任务要求
下面的记录中有多少行含有字符串“label”？只写出行数。

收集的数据

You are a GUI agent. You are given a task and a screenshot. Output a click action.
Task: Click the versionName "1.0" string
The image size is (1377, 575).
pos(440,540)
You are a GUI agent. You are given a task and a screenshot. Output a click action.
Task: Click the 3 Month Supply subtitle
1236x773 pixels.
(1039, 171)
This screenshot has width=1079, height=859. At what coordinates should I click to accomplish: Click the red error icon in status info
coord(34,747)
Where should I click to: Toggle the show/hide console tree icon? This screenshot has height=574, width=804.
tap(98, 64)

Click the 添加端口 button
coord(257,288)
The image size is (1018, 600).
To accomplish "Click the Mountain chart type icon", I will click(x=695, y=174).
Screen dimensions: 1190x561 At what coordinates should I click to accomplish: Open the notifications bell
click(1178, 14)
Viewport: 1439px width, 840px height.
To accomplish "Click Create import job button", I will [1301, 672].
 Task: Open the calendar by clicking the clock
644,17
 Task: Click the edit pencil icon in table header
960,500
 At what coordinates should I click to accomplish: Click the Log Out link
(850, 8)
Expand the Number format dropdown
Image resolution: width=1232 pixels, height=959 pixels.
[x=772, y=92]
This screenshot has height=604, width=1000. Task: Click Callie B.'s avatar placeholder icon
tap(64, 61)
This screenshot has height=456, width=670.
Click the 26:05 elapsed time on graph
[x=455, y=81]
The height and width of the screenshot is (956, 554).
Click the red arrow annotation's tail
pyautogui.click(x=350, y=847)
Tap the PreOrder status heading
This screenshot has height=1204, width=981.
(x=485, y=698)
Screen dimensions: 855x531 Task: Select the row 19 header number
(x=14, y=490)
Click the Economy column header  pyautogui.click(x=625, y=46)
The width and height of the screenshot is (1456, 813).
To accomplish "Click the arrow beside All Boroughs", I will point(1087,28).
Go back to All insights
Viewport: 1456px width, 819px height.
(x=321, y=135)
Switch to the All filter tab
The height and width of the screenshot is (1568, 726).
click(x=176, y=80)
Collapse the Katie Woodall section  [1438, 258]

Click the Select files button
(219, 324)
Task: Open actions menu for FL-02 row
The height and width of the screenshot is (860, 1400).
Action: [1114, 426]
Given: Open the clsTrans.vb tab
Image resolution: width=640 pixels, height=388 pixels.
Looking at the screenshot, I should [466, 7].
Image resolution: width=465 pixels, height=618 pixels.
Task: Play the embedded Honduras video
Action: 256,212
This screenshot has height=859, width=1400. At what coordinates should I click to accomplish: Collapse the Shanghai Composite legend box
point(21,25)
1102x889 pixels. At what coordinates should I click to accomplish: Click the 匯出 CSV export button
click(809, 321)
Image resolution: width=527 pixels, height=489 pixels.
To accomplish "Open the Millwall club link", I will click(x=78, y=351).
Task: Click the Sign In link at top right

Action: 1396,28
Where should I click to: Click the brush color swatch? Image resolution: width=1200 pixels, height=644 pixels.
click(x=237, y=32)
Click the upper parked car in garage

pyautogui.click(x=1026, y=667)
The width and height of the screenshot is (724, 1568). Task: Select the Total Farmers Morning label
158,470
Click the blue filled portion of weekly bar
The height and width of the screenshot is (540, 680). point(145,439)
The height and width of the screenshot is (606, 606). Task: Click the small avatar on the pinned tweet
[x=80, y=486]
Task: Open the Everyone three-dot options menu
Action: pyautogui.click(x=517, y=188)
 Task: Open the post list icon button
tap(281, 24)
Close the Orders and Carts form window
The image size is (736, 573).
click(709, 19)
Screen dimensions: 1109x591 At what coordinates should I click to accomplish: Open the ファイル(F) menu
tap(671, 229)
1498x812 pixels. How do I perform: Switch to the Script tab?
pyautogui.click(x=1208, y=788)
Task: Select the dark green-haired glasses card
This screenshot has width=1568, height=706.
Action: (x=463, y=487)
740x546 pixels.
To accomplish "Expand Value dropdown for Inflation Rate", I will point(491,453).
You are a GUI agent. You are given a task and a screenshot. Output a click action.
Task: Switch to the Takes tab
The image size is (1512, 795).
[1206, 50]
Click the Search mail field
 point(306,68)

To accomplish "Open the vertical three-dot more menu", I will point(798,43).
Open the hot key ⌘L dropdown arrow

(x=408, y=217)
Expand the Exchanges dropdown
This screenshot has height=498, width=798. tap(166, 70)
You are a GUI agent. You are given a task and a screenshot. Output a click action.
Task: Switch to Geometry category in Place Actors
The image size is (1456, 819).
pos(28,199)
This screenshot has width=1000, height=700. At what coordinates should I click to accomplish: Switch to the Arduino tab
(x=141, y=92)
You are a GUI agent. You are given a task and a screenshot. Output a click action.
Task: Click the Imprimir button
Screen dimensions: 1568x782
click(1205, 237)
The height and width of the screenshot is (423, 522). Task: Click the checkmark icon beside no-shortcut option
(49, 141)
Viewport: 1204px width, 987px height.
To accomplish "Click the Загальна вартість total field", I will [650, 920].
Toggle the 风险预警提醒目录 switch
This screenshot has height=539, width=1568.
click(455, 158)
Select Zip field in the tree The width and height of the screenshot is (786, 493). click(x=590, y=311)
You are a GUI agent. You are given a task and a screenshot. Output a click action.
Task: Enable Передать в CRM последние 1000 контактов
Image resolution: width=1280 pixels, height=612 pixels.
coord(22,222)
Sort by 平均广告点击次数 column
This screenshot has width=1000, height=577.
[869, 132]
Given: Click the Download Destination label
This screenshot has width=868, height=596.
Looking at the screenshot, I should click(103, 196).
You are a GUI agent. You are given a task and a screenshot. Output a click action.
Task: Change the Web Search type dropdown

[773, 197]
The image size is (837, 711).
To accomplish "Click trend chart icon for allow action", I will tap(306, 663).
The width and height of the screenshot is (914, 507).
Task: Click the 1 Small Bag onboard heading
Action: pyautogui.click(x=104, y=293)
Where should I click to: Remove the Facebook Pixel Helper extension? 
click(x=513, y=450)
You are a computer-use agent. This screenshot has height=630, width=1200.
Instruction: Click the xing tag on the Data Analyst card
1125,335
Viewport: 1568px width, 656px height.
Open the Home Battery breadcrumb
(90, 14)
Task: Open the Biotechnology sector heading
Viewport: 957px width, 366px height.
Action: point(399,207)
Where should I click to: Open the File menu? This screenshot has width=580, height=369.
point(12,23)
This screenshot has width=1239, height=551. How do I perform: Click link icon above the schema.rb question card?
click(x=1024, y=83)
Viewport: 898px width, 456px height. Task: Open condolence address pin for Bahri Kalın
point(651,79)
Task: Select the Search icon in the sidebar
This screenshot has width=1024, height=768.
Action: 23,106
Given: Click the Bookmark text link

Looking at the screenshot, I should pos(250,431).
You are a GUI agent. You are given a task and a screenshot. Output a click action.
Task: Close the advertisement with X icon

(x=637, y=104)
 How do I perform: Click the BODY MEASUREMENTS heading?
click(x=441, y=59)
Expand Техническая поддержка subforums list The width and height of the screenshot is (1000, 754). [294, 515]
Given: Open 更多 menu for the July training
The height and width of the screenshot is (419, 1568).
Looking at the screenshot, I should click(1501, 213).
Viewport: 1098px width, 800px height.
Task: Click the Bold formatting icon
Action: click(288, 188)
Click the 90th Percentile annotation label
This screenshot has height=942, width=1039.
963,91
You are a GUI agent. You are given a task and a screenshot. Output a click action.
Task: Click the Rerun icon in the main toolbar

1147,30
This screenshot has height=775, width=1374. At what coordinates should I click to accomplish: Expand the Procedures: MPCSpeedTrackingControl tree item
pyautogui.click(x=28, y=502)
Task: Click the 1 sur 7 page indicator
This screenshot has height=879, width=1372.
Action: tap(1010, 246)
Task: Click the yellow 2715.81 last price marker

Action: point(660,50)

任务回答
3